In the years following the deal, Borchetta signed Rascal Flatts, Tim McGraw and Taylor Swift.
Politics and 9/11
The "Should've Been a Cowboy" singer hasn't been afraid to get political, releasing the biting single "Courtesy of the Red, White and Blue (the Angry American)" in 2002.
The song, written in late 2001, was inspired by the death of Keith's father in March of that year and the Sept. 11, 2001 attacks.
It was released in May 2002 as the lead single from the album, "Unleashed."
Marine Corps Commandant James L. Jones reportedly told Keith it was his duty as an American citizen to record the song.

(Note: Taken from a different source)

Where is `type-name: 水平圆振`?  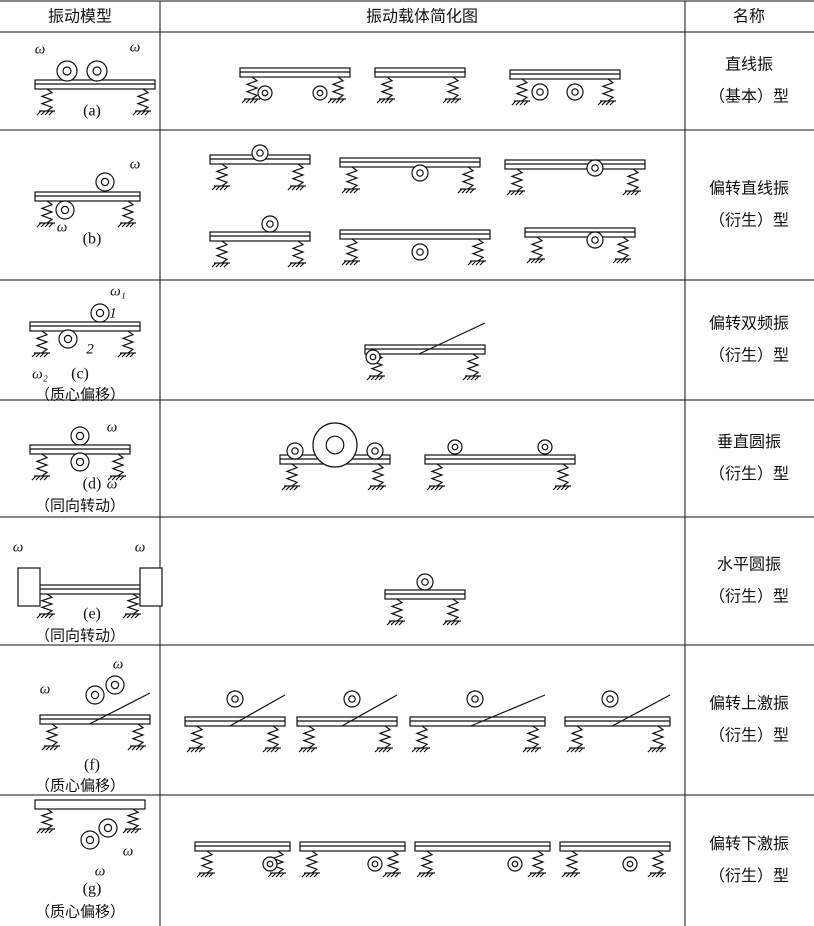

"It's your job as an entertainer to lift the morale of the troops," Jones said to Keith. "If you want to serve, that is what you can do."
The song spurred Keith's continued support of the U.S. armed forces, which included, numerous trips to visit troops in the Middle East.
Himself the son of a veteran, Keith told the American Forces Press Service the following in 2009: "My father was a soldier. He taught his kids to respect veterans. It's that respect and the thank-you that we have a military that's in place and ready to defend our nation, our freedom."
The song led to a public feud between Keith and country singer Natalie Maines of the Chicks, who criticized the song's tone.
Keith responded by deriding Maines' songwriting skills and displaying a doctored photo of her with Saddam Hussein as a backdrop at his concerts.
Maines wore a T-shirt with the letters "FUTK" on the front at the Academy of Country Music Awards in May 2023. A spokesperson for the Chicks said the acronym stood for "Friends United in Truth and Kindness."
Event host Vince Gill took it to be an obscene shot at Keith. Maines later agreed.
In a November 2003 interview with CBS, Keith noted: "('The Angry American'] wasn't written for everybody. And when you write something from your heart — I had a dad that was a veteran, taught me how precious our freedom is — I was so angry when we were attacked here on American soil that it leaked out of me. You know, some people wept when they heard it. Some people got goosebumps. Some people were emotionally moved. Some cheered, turned their fists in the air."
Philanthropy and wide-spread fame as legacy
Perhaps the best showcase of the spread of Keith's fame arrived via his 2011 single "Red Solo Cup."
It's more than an acoustic song the Warren Brothers (Brad and Brett Warren) co-wrote with the Beavers Brothers (Brett and Jim Beavers) once described to CMT as something to "make us all laugh and smile." Keith, almost to stereotype, added, "Red Solo Cup" was "freakin' awesome," but also "the stupidest song that I have ever heard in my life."
It's revelry-filled music video features comedians Jeff Dunham, Carrot Top, Craig Ferguson, Geoff Peterson, magician Lance Burton, musicians Eric Church, Joe Nichols, Ted Nugent and Sammy Hagar, plus athletes Roger Clemens and Larry Bird.
For the 2017 National Medal of Arts recipient and 2015 Songwriters Hall of Fame inductee, that type of broad appeal spread into his impressive — and groundbreaking — business acumen and philanthropic deeds.
Among his numerous charitable works, Keith helped found Ally's House in 2004, a nonprofit group that aids Oklahoma children with cancer and their families.
At the time of his passing, he had also licensed his name to over two-dozen Toby Keith's I Love This Bar & Grill establishments nationwide.